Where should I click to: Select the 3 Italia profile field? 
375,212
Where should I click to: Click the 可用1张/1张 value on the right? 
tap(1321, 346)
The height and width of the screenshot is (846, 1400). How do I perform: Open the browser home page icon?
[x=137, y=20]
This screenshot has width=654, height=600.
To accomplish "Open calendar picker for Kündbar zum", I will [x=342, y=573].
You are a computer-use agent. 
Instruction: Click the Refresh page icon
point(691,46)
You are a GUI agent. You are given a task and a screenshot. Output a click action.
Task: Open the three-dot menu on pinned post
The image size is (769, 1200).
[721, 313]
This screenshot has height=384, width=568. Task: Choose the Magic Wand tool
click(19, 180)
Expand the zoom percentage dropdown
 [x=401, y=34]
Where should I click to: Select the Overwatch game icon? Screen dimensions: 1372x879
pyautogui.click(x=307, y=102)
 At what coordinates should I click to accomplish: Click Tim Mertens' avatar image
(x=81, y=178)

* WORK TO COMPLETE *
Within the listing above, filter for lines holding the string "agent" and copy each one.

* SOLUTION TO THIS TASK *
You are a computer-use agent. 
You are a GUI agent. You are given a task and a screenshot. Output a click action.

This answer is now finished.